Artist Mary Stephenson has been single for a while. Once, at a wedding, some guy took her aside to offer some feedback, commenting: “What a waste.”
Mary wasn’t necessarily offended, she says, but thought, “‘How interesting that we have all these perceptions of each other.’ And it made me think about my internalised anxieties about relationships or love – how obvious are they? And what is that we have planned for each other?”
In her latest project, My Man, she stages and photographs her romantic fantasies alongside clay partners, creating the scenes with painted backdrops and props – from an impressionism-style picnic, to a date at a noodle bar, via a domestic scene in the bath.
The men’s heads are made out of clay and their bodies are stuffed, like rag dolls; their eyes are closed. “It’s not meant to be about the men, they’re placeholder figures. You can read too much into people’s eyes, so if they were to have them, it would be too misleading. They put too much character and identity into people.”
Instead, My Man is about getting to the bottom of these fantasies and exploring whether she does actually want them, and where they came from in the first place.
“I find it quite difficult to detach my imagination from reality, and I think I tend to live in my projections quite a lot and get caught up in anticipation. So this is a way of controlling, constructing them, and almost playing out anxious thoughts.”
“Even if you start dating someone, the amount of images that go through your head at the start… are these valuable? Sometimes they feel much more vivid to me than real life. And what’s the difference? What I find interesting is the disconnect between our internalised thoughts and the way we construct things physically – choosing this café to come to chat, working in that office or wearing this jumper – what we want to portray about ourselves. I find that gap really confusing but forever interesting.”
Mary explains that during the staging of each scenario – which all take a considerable amount of preparation – there’s a lot of turmoil. “I find it hysterical when I’m making it. It’s quite frantic and I get caught up in small details. I think it’s very playful and fun, and I want it all to be humorous, but I do find that I end up feeling quite solemn.”

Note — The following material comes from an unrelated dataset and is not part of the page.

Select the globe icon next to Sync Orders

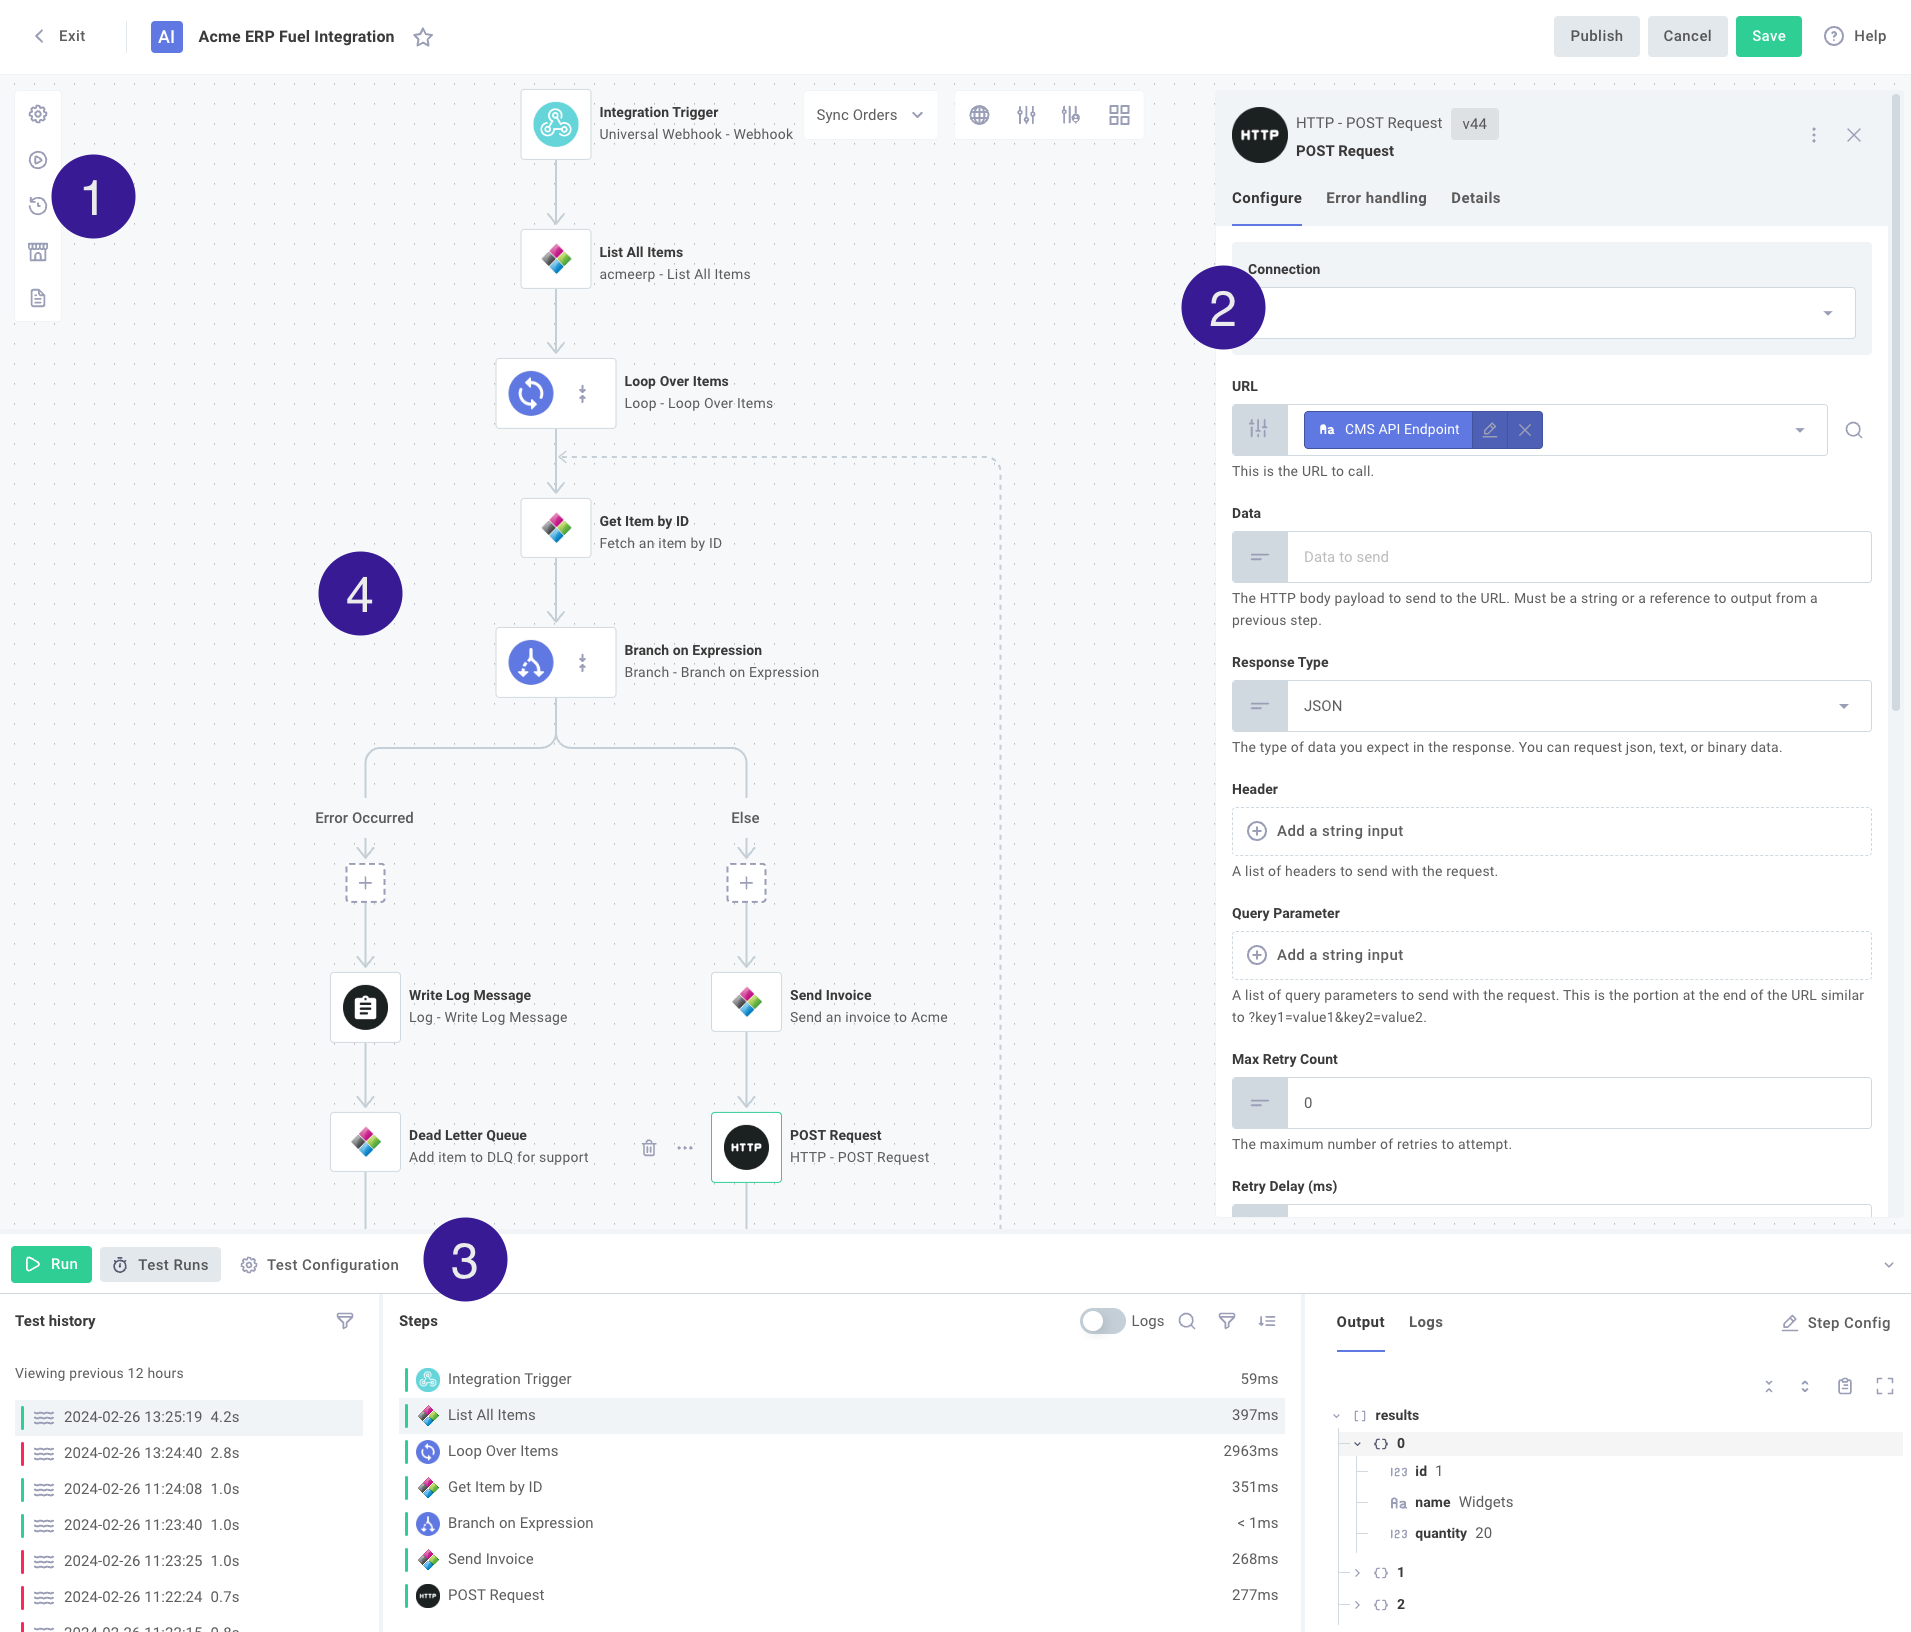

Her look in the pictures does come across as more melancholy than cheeky, and she confesses to even mourning each of her fake men.
“They’re very passive, and you’re constructing a whole scene that someone else is in. But what remains – the final piece – is someone sitting on their own, just in your own head. I think there’s a release in it, but there’s also a weird mourning period when I take them down. Not even that it’s to do with wanting a relationship or anything like that, it’s realising that they’re just ideas in your head. And the process of playing them out is more cathartic than the actual final piece, maybe.”
There is one picture that looks out of tone compared to the vulnerable, sparse feel the rest have: the house party scene.
“I normally put so much pressure on myself to create such a particular space and to photograph it on my own and have quite a specific idea,” Mary says. Here, I had to give it up to 25 people and just be like ‘it’s up to you now’. There was quite sweet relief in that.”
She traces back her obsession with the theatrical elements of life to being an identical twin and growing up with a “self-reference” in front of her. “You’ve got this marker of someone like you who is doing something really different; you look the same, have the same morals, but you’re playing out two different roles.”
Mary still hasn’t figured out where all her fleeting romantic images came from. “You don’t want to think all your ideas are from films and music, you want to be so much deeper than that! But maybe I’m not,” she laughs. Her real-life dates know about the project, too. “The ones who have heard about it generally find it very interesting and funny. I wonder whether they find it threatening or not! I don’t think they do.”
Seven clay dates in, she finds the process quite liberating, and says these date scenes don’t actually “evoke” that much for her. “The scenarios are definitely idealised from what’s been projected upon us and what we expect ourselves. There’s actually relief in feeling that I don’t want to be in those things. But then I have been dating clay men, so … Maybe there’s something else I need to work out!”, she laughs.